Continuing our exploration of the Halberstadt Treasure, in the first picture (click to enlarge on all pictures, it's worth it) we have a very nice early 16th century red silk velvet chasuble with St Anthony the Abbot in relief embroidery (you can see his pig to the right) and the arms of the margraviate of Brandenburg and the House of Hohenzollern, this chasuble having also belonged to Cardinal Albrecht of Brandenburg. It is of course somewhat ironic to see these arms on such splendid a chasuble, when they have become in the course of later events so closely associated with the main power of German protestantism (after the lapse of elector Joachim II, nephew of Cardinal Albrecht, contrary to the testament of his father Joachim I who had been one of the staunchest defenders of the Catholic religion after the outbreak of the reformation).
To the right of this chasuble in the same photograph we see a rather splendid dalmatic of ca. 1470-1490. While it has no decoration in the form of embroidery or the like, its magnificence is due to the outstanding fabric, a northern Italian red silk damask broched with gold thread, which was used in such a way as to keep the pattern without break, causing much waste and making the vestment even more expensive.
Lastly, still in the same picture at the bottom, there is a very intersting pair of pontifical shoes: they are from ca. 1450-1475 and are in the form of so-called "cow-mouth shoes", popular in Germany at that time. I might add a better picture of them from a book tonight if there is interest.
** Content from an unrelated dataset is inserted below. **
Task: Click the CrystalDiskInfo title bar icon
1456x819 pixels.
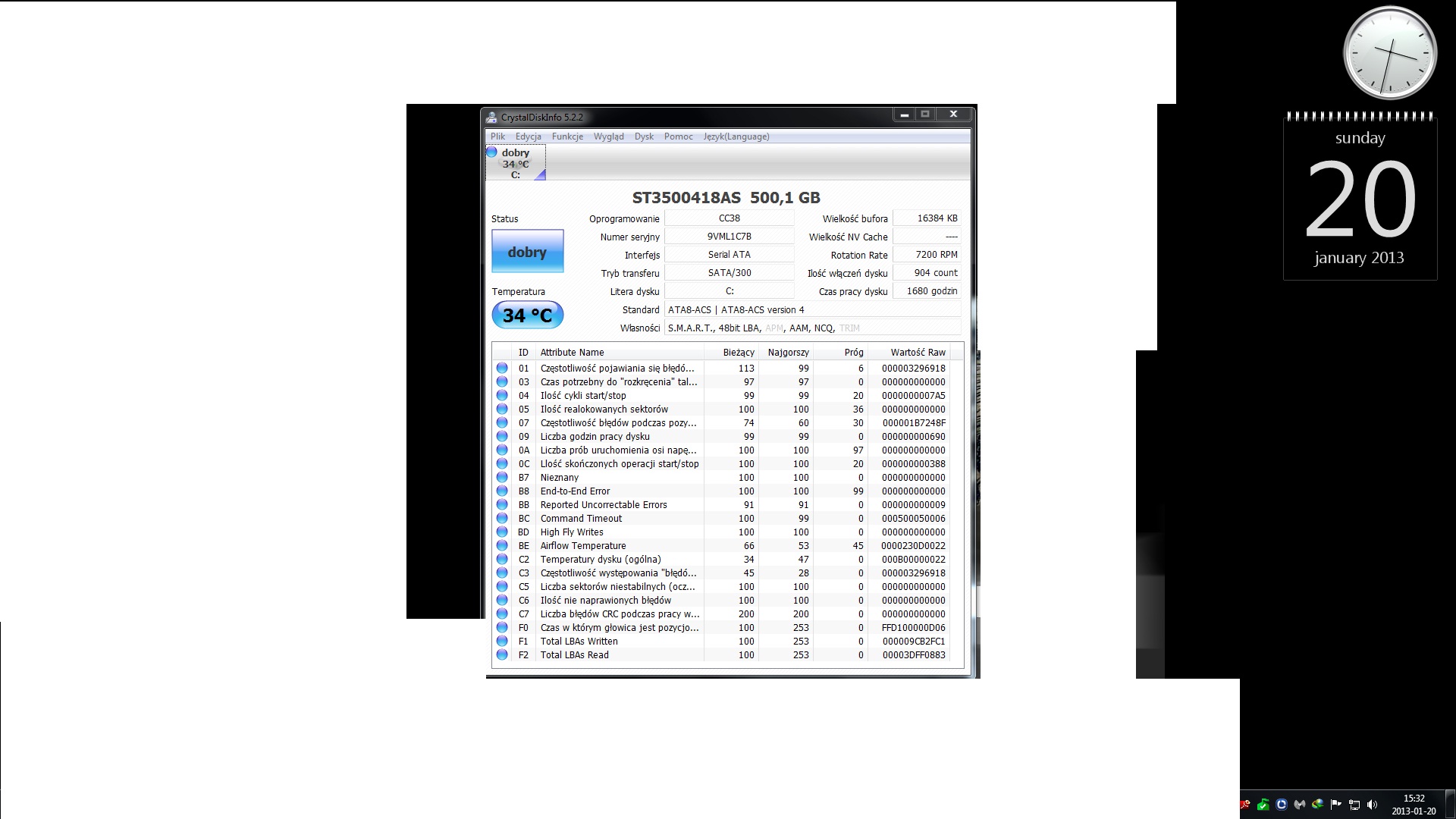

On the next picture we have an example of something that NLM readers seem to be especially interested in: an apparelled amice of the 15th century. I would like to note two things about it: first, the linen amice itself is much larger than amices today, and second, the apparel is not, as is mostly the case with apparels made today, just a piece of silk sewn onto the amice, but is itself ornamented, in this case with stones and silver gilt disks.
To the lower right we see a pontifical glove of about the same time.
The third item we could already glean in the previous picture can be better seen in the next. It is one of two rather splendid early 15th century mitres. The intersting thing, of course, is that they are made of red silk velvet; while before, mitre had generally been made of white fabrics with only ornaments in colours, in the 15th century red and green mitres became popular, but went then out of favour again. The elaborate scrollwork was originally completely sewn with freshwater pearls. Again, should there be interest I could add a more detailed picture from a book tonight.
To the right, another instance of an apparelled amice.